Juvenile polyposis syndrome

Overview

Juvenile polyposis syndrome (JPS) is a rare inherited condition characterized by the development of multiple benign growths (juvenile polyps) in the gastrointestinal (GI) tract, particularly in the colon, rectum, stomach, and small intestine. Despite the name, "juvenile" refers to the type of polyp rather than the age of onset, although the condition often presents in childhood or adolescence. While the polyps are initially benign, individuals with JPS have an increased risk of developing gastrointestinal cancers, especially colorectal cancer, if not properly monitored and treated.

Causes

Juvenile polyposis syndrome is caused by mutations in one of two genes: SMAD4 or BMPR1A. These genes play key roles in cell growth regulation and the maintenance of the lining of the gastrointestinal tract. The syndrome follows an autosomal dominant inheritance pattern, meaning that a mutation in just one copy of the gene from either parent is sufficient to cause the disorder. In some cases, the mutation arises de novo (spontaneously), with no family history of the condition.

Symptoms

Symptoms of JPS can vary depending on the number, size, and location of the polyps. Common clinical features include:

• Rectal bleeding or blood in the stool

• Abdominal pain or discomfort

• Diarrhea or changes in bowel habits

• Anemia due to chronic blood loss

• Prolapse of polyps through the anus (especially in young children)

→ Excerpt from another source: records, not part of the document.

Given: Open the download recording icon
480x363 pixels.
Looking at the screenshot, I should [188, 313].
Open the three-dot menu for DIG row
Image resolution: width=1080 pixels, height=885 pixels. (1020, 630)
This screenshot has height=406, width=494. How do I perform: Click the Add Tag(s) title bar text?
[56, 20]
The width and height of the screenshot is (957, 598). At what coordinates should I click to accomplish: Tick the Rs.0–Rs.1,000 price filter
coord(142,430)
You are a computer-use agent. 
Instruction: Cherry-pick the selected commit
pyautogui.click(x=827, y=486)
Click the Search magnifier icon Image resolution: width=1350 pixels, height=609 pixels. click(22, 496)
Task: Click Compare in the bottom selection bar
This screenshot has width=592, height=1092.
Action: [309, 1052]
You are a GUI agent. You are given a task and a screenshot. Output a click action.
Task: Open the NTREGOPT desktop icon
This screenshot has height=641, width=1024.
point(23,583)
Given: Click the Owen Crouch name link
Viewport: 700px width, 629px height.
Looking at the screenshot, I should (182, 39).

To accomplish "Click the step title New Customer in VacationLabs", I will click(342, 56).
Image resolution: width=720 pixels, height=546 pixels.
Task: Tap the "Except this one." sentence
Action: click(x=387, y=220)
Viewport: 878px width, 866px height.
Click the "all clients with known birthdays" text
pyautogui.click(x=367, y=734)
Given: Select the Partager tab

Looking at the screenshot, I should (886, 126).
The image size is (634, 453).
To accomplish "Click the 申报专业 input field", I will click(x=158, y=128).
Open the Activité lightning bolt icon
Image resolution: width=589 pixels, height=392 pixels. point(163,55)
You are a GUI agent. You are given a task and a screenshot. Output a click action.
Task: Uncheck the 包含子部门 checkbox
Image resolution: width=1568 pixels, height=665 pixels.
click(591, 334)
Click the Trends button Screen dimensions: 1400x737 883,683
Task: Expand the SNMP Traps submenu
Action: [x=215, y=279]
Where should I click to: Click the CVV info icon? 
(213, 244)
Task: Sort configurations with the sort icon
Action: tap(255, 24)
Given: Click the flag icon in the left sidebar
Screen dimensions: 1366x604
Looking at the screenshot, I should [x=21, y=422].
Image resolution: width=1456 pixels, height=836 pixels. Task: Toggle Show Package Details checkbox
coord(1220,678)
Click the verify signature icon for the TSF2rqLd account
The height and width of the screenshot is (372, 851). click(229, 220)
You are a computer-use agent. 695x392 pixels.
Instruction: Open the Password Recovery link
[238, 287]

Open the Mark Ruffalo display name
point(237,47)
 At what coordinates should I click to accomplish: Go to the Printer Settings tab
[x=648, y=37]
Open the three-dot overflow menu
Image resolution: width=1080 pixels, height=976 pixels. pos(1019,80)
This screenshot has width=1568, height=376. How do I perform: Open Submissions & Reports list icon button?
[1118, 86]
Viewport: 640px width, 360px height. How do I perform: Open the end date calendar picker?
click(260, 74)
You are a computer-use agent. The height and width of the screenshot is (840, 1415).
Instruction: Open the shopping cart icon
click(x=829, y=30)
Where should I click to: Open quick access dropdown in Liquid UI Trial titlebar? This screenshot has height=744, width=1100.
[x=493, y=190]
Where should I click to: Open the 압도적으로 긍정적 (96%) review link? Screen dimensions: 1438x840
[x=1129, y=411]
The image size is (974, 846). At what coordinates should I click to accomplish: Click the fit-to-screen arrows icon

• Malnutrition or failure to thrive (in severe cases)

While some individuals may remain asymptomatic for years, others may present with symptoms early in life, prompting clinical investigation.

Diagnosis

Diagnosing juvenile polyposis syndrome typically involves a combination of clinical evaluation, endoscopic procedures, and genetic testing. Key diagnostic steps include:

• Colonoscopy and upper GI endoscopy to visualize and biopsy polyps

• Histological examination of polyps showing characteristic features of juvenile polyps

• Family history review for hereditary polyposis syndromes

• Genetic testing to identify mutations in SMAD4 or BMPR1A

• Imaging studies or capsule endoscopy to evaluate the small intestine, if needed

Treatment

There is no cure for JPS, but treatment focuses on regular surveillance and polyp removal to reduce cancer risk and manage symptoms. Treatment strategies may include:

• Endoscopic polypectomy: Removal of polyps during colonoscopy or endoscopy

• Surgical intervention: In cases of numerous or large polyps, bowel resection or colectomy may be necessary

• Regular surveillance: Lifelong endoscopic monitoring to detect and remove new polyps before they cause complications

• Iron supplementation: To manage anemia caused by chronic bleeding

• Genetic counseling: For affected individuals and at-risk family members

Prognosis

The prognosis for individuals with juvenile polyposis syndrome depends on early diagnosis, regular monitoring, and timely removal of polyps. With appropriate surveillance and management, many individuals can live healthy lives and significantly reduce their risk of colorectal or gastric cancer. However, without treatment, there is a considerable risk of malignant transformation. The lifetime risk of developing colorectal cancer in JPS is estimated to be 40–50%, underscoring the importance of long-term follow-up and preventive care.